▶ **Exercise aim**:
The only thing to report is how many lines of the data contain the word "Select".
[Start of section]
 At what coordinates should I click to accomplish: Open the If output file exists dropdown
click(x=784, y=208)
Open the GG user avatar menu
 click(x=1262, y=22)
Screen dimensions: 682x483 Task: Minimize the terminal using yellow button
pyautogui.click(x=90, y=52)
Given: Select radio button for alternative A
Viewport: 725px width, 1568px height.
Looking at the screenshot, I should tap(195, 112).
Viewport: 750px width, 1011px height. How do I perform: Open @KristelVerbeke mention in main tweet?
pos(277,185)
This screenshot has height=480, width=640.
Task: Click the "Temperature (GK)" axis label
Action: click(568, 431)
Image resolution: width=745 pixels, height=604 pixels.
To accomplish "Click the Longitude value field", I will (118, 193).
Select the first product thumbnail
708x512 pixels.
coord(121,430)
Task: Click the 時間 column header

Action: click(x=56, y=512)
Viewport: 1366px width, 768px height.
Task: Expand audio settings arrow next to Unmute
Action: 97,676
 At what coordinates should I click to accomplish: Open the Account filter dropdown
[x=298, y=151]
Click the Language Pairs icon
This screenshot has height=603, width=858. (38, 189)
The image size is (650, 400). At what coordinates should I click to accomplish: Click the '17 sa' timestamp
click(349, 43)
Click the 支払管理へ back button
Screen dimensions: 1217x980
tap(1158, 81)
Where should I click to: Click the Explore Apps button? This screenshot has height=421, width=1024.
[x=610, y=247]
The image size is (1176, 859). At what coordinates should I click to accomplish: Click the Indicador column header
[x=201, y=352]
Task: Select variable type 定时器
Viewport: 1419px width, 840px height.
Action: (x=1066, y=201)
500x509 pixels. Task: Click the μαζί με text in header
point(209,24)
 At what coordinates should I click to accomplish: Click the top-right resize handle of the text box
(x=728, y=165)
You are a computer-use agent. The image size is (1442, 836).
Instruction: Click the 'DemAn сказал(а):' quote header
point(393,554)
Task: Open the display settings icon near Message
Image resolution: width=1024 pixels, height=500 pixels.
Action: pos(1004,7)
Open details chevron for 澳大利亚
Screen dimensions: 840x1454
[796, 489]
[End of section]
▶ **Result**:
3